— AIM OF THE TASK —
Give every entry again, word for word and in full.

○ ○ ○ ○

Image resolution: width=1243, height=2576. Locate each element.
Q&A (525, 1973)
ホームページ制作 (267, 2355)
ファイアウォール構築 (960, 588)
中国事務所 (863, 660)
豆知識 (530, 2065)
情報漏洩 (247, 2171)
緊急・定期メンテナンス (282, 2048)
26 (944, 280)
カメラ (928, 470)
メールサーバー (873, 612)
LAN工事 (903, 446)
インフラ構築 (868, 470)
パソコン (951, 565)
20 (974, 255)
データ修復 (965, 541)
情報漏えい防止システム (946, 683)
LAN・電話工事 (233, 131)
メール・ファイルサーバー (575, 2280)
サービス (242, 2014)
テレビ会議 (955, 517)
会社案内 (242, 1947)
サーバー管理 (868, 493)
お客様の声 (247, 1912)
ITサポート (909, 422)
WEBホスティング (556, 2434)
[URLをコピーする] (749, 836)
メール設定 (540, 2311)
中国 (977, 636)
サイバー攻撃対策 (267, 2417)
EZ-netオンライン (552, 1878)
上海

○ ○ ○ ○

— ANSWER TO THIS EXERCISE —
Image resolution: width=1243, height=2576. Locate each element.
Q&A (525, 1973)
ホームページ制作 (267, 2355)
ファイアウォール構築 (960, 588)
中国事務所 (863, 660)
豆知識 (530, 2065)
情報漏洩 (247, 2171)
緊急・定期メンテナンス (282, 2048)
26 (944, 280)
カメラ (928, 470)
メールサーバー (873, 612)
LAN工事 (903, 446)
インフラ構築 (868, 470)
パソコン (951, 565)
20 (974, 255)
データ修復 (965, 541)
情報漏えい防止システム (946, 683)
LAN・電話工事 (233, 131)
メール・ファイルサーバー (575, 2280)
サービス (242, 2014)
テレビ会議 (955, 517)
会社案内 (242, 1947)
サーバー管理 (868, 493)
お客様の声 (247, 1912)
ITサポート (909, 422)
WEBホスティング (556, 2434)
[URLをコピーする] (749, 836)
メール設定 (540, 2311)
中国 (977, 636)
サイバー攻撃対策 (267, 2417)
EZ-netオンライン (552, 1878)
上海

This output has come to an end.